Worstward Ho by Samuel Beckett (Summary)

 

Worstward Ho

by Samuel Beckett

(Summary) 

Summary

Once upon a time—or perhaps, in no time at all—there was nothing left but a lone, trembling presence. It moved forward in the bleakest of landscapes, a place stripped of color, warmth, and hope. The world was silent, except for the faint, relentless murmur of a voice that spoke only of failure, decay, and endless striving.

This presence, fragile and determined, faced life’s most relentless truth: nothing ever goes right. Every step it took, every attempt it made, collapsed under the weight of existence itself. Things fell apart. Objects disintegrated. Hopes withered. Even movement seemed impossible. And yet, despite the futility, it continued.

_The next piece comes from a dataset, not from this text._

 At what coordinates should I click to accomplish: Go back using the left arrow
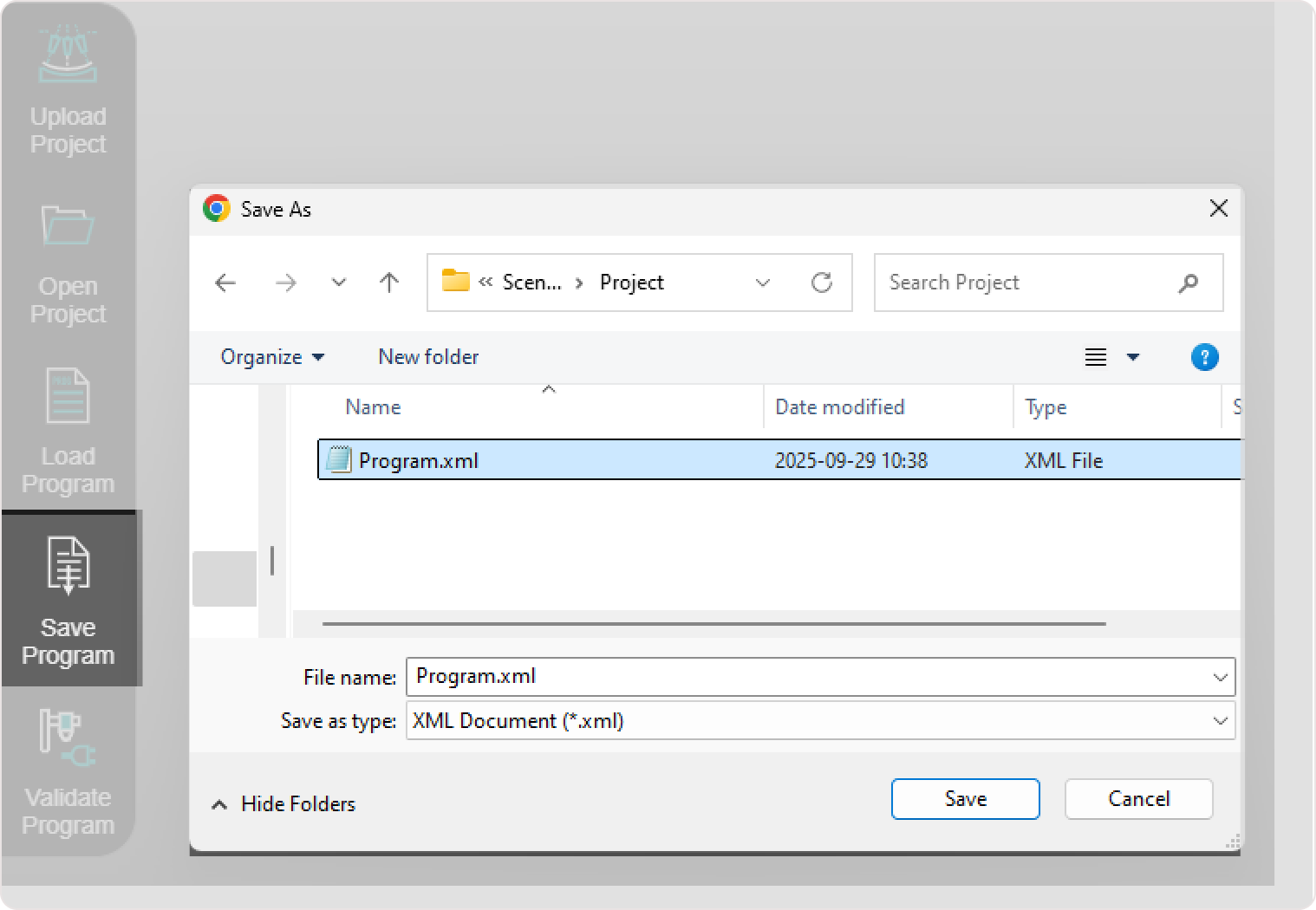(x=225, y=283)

“Ever worse,” it whispered, “let us go on.” And so it did. Each act, each gesture, was a labor against despair. It tried and failed, and tried again, in a world that offered no rewards and no consolation. Hands reached, fingers grasped, eyes searched—but always found absence, emptiness, ruin. Yet there was a strange rhythm to this struggle: in the very act of failing, of breaking and being broken, there was a pulse of life, faint but undeniable.

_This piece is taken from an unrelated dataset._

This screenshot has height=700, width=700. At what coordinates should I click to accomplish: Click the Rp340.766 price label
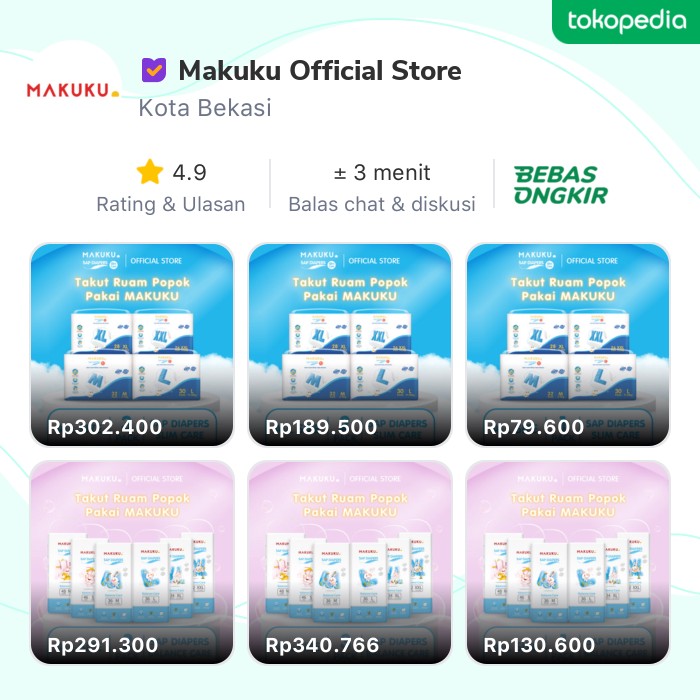[322, 645]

The presence learned a harsh truth: perfection was unattainable, salvation was a myth, and every achievement was temporary. Only the act of moving, of pushing, of attempting—even in failure—remained. “Ever worse,” it repeated, embracing the fall, the collapse, the endless decay, as if these failures themselves were a kind of progress.

Time and again, the world reduced itself to its simplest elements: broken things, wasted efforts, and the quiet insistence of trying once more. And in this stripped-down, desperate effort, the presence found its strange companion: persistence. The world was worstward, ever falling, but the presence, alone and fragile, went forward. Step by step. Fall by fall. Nothing left but the act of moving toward what was worse.

And so the story ends—or never ends, for perhaps it was never meant to. Nothing is gained. Nothing is saved. But the presence keeps going, always worse, always forward, in the unrelenting embrace of failure, in the grim poetry of trying against a world that refuses to stand still or give way.